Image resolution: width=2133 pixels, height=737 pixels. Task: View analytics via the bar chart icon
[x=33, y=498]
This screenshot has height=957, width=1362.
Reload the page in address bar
...
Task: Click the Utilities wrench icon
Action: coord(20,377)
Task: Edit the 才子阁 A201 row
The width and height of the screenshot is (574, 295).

TASK DESCRIPTION >> Filter the entries above down to the lines that hold the word "screenshot", and copy those lines.

ANSWER SPACE >>
This screenshot has height=957, width=1362.
The width and height of the screenshot is (574, 295).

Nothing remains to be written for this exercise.